Even his actors, save for Cavill, seem ready for the film to be over. While Shannon, who is so delightfully bat-shit in every movie in which he appears (everyone needs to see Premium Rush or “JGL Rides a Bike” RIGHT NOW), looks bored. It’s as though he’s been directed to death. Every inevitable insane impulse he had during rehearsal was evidently left on the cutting room floor and all we have as a signifier of his mental instability is that ridiculously stupid goatee. Also, there needs to be a shout-out to Mr. Laurence Fishburne who I don’t think finished reading the script before signing up. He starts as his no-BS, strong CEO character he honed in Mission: Impossible 3 and ends as some poor human guinea pig caught in a sadistic Roland Emmerich wet dream. Every scene with him, the guy from House of Cards and the crying lady caught amongst the rubble as Metropolis is transformed into urban mulch made me want to personally apologize on behalf of their agents.

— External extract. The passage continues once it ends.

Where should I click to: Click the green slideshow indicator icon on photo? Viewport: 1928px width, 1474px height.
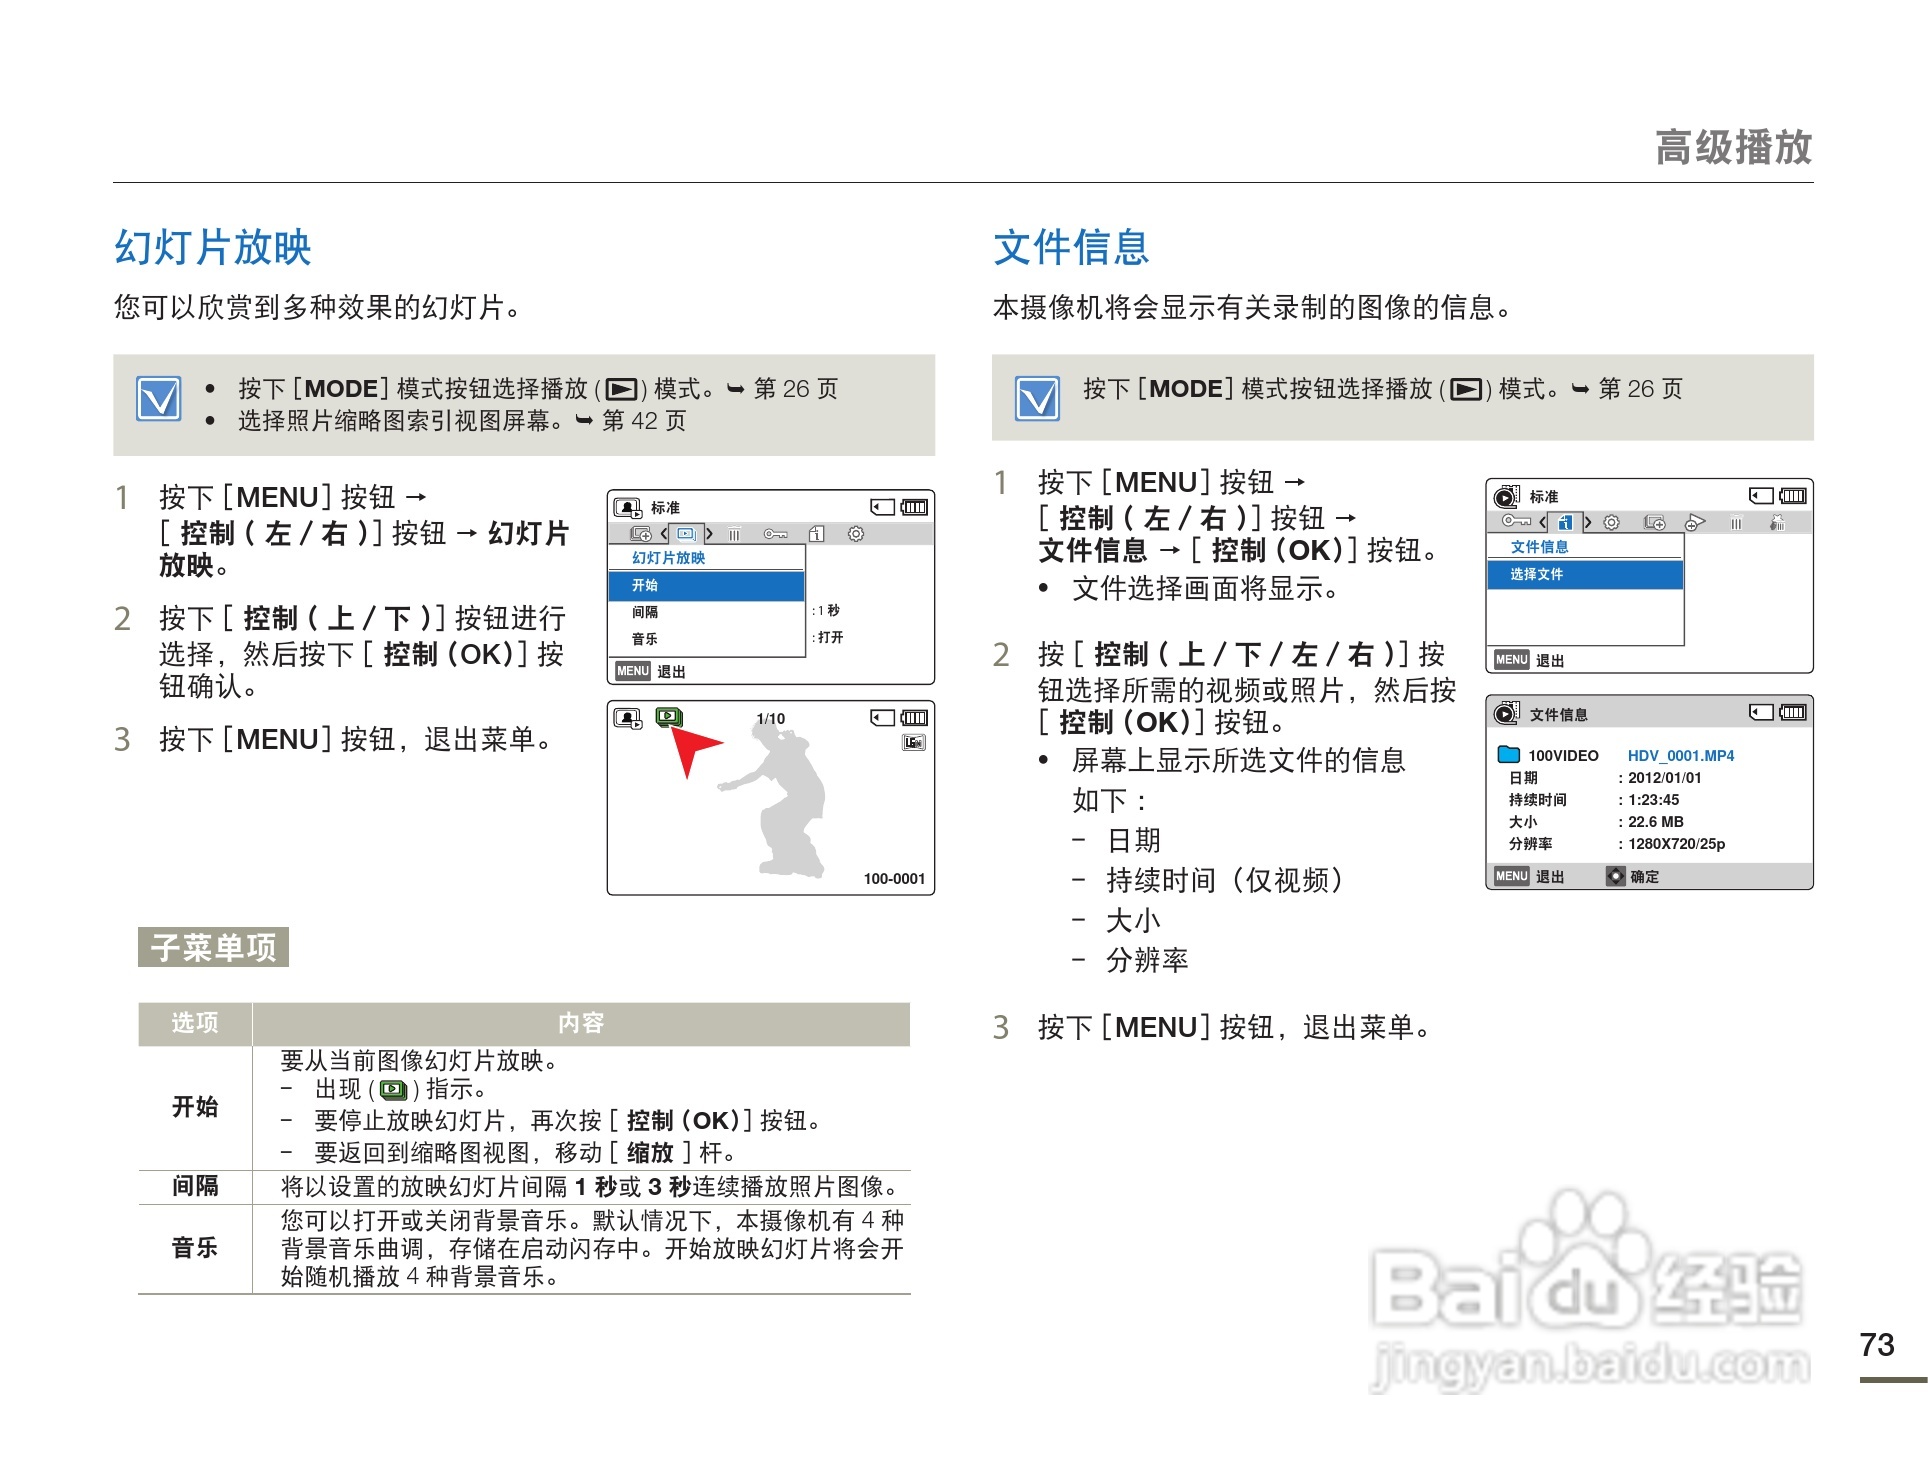point(668,717)
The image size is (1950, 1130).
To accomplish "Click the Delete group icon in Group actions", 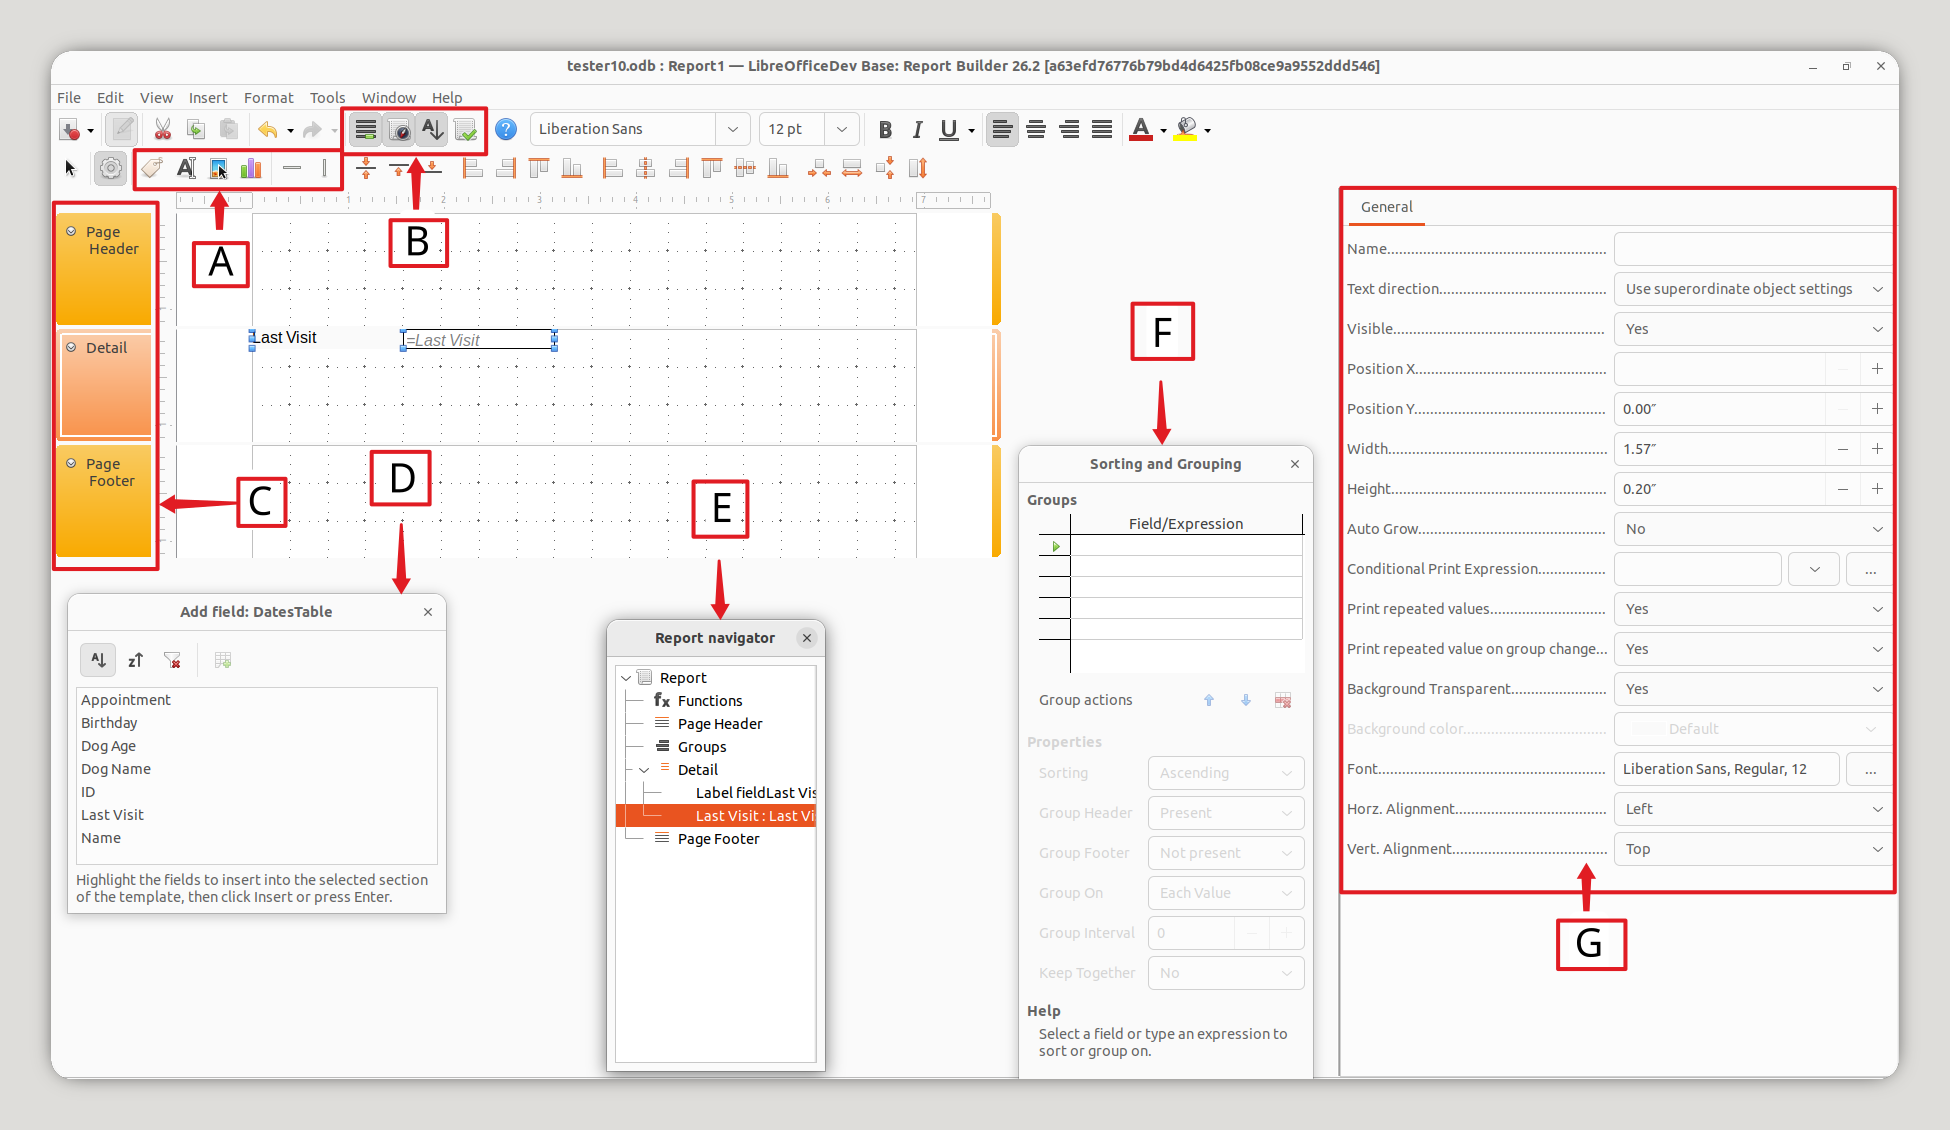I will click(x=1282, y=700).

Perhaps, one day, they will figure out a way to make Superman vulnerable. Perhaps one day we will see a sequel. Perhaps the “Man of It’s Like Iron, But Less Rusty” is destined for relegation to the back of the Justice League along with Wonder Woman (you know, because she’s a woman and absolutely NO GIRLS watch comic book movies). I give Snyder and Nolan credit for honestly trying, but all good will they build in the first half is utterly obliterated in the second. That is, in essence, what made this movie so painful. It gave the promise of potential and then shot itself in the foot. It seemed, if momentarily, like this could have been Snyder’s redemption and reprieve from the dark side of misogynistic inanity. But then things go boom and the AndroGel claims its victim once more. *Le sigh*. There might be talent hiding deep down in that shell of a creepster and its waiting to break out and bloom. This is a marked and great improvement over his recent forays. Let’s hope Snyder continues down the road of Nolan and stops the self-inflicted facial malefaction.
Also, I’m suffering from a severe lack of Michael Shann-sanity. I need my fix. I think I’m going to watch Premium Rush again. AND NOBODY CAN STOP ME.